• _Problem details_: Copy out the entries below exactly as they stand, but only from the line containing "Task: Load more" through the line containing "Open 내 사이즈 찾기".

*** Opening Study material ***

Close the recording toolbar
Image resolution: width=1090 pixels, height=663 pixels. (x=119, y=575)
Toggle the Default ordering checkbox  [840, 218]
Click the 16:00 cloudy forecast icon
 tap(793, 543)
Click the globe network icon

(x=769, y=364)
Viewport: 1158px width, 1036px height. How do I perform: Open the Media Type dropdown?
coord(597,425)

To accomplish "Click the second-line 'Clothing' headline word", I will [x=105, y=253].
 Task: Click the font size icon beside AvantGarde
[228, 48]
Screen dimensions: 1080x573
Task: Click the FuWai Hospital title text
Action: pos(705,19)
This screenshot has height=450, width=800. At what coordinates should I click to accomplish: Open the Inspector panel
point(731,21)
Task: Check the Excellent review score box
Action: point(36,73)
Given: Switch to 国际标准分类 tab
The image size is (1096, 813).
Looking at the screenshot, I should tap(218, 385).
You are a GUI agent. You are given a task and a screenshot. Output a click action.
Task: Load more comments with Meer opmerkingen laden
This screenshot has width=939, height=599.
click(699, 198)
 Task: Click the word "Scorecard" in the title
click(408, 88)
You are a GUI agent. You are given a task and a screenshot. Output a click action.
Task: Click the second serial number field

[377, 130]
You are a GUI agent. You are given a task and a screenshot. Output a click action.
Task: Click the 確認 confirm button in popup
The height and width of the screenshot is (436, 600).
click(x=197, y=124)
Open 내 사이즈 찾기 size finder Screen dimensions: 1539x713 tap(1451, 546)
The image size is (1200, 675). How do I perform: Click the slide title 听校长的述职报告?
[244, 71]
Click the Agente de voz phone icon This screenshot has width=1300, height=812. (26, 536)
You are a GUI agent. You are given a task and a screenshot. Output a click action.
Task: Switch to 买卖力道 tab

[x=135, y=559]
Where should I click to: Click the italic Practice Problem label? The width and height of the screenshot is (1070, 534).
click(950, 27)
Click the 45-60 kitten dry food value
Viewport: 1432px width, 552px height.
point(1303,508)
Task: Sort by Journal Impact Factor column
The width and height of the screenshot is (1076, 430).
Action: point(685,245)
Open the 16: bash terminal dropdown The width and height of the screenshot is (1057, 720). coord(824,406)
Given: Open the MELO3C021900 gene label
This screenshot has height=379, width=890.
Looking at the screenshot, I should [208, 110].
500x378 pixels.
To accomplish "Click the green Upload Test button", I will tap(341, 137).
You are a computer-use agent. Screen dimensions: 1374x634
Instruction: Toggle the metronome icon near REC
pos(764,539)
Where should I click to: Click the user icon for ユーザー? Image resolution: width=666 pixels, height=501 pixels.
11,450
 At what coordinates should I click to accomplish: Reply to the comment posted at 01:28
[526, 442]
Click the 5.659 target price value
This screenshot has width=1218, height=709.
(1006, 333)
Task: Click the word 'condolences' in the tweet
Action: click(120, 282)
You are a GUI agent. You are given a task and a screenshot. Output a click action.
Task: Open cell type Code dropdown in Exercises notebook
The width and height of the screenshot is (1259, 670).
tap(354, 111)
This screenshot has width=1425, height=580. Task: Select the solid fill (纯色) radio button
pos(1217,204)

*** Closing Study material ***

• _Result_:
Task: Load more comments with Meer opmerkingen laden
This screenshot has width=939, height=599.
click(699, 198)
 Task: Click the word "Scorecard" in the title
click(408, 88)
You are a GUI agent. You are given a task and a screenshot. Output a click action.
Task: Click the second serial number field

[377, 130]
You are a GUI agent. You are given a task and a screenshot. Output a click action.
Task: Click the 確認 confirm button in popup
The height and width of the screenshot is (436, 600).
click(x=197, y=124)
Open 내 사이즈 찾기 size finder Screen dimensions: 1539x713 tap(1451, 546)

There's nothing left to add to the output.